引发快速的肿瘤转移是胰腺癌死亡的关键因素，是胰腺癌治疗的难点。我们首次发现蛋白P311在胰腺癌组织中特异性高表达，促进胰腺癌细胞的上皮-间质转化(EMT)和迁移侵袭能力。进一步研究发现P311可显著增强调节EMT的Periostin的翻译效率，在胰腺癌组织中与Periostin的表达显著正相关，并且敲低Periostin可显著抑制P311促进的EMT。因此，我们提出P311通过上调Periostin的翻译，促进EMT，进而引发胰腺癌细胞的转移。本项目拟运用多聚核糖体分离、点击化学、RIP技术、EMSA等方法证明胰腺癌细胞中P311与Periostin mRNA直接结合，P311与Periostin的5’UTR区域的结合位点，该结合促进Periostin的翻译；同时结合小鼠胰腺癌肿瘤模型，证明P311-Periostin轴在促进胰腺癌转移中的重要作用，为理解胰腺癌转移机制提供新的线索。

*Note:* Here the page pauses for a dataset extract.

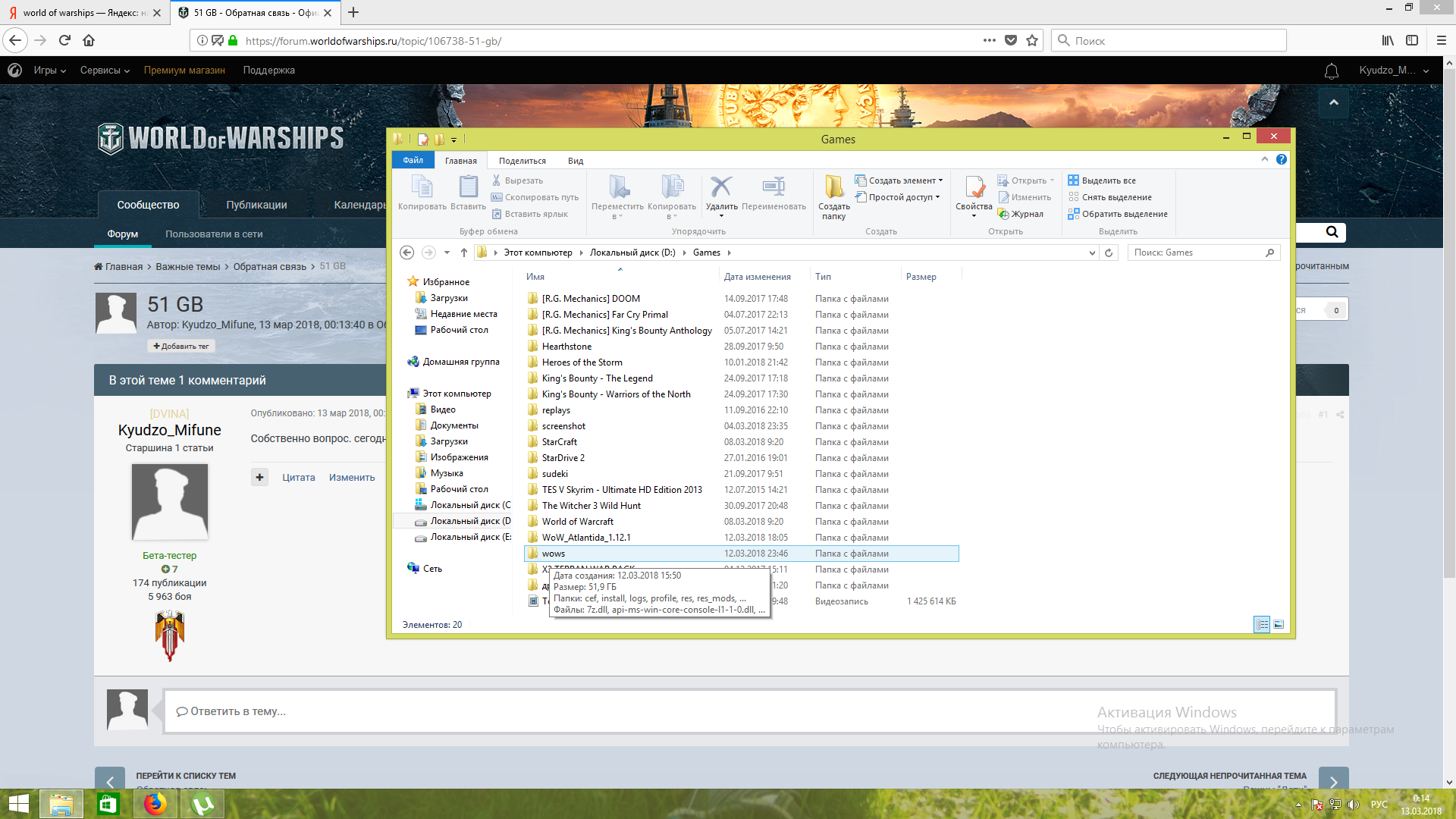Click the Цитата link under the post
This screenshot has width=1456, height=819.
[x=299, y=477]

Fast metastasis is the primary cause of pancreatic cancer (PC) related deaths and the difficulty for treatment. We firstly show that P311 get higher expression in pancreatic tumors than in surrounding normal pancreas. High expression of P311 promotes epithelial-to-mesenchymal transition (EMT) in PC cells and also enhances their migration and invasion ability. Our further studies show that P311 can promote the translational efficiency of EMT inducer Periostin, and the expression of Periostin is positively regulated by P311. Moreover, siRNA-induced knockdown of Periostin can reverse P311-mediated epithelial-to-mesenchymal transition in PC cells. Here, in this program, we decide to elucidate the mechanism of translational activation of Periostin by P311 and the central role of P311-Periostin axis in the regulation of PC metastasis by promoting Periostin translation, utilizing polysome profiling, CLICK chemistry, RNA Binding Protein Immunoprecipitation Assay and EMSA, together with PC mice models. Collectively, findings from our studies will provide new clues for understanding mechanism of PC metastasis.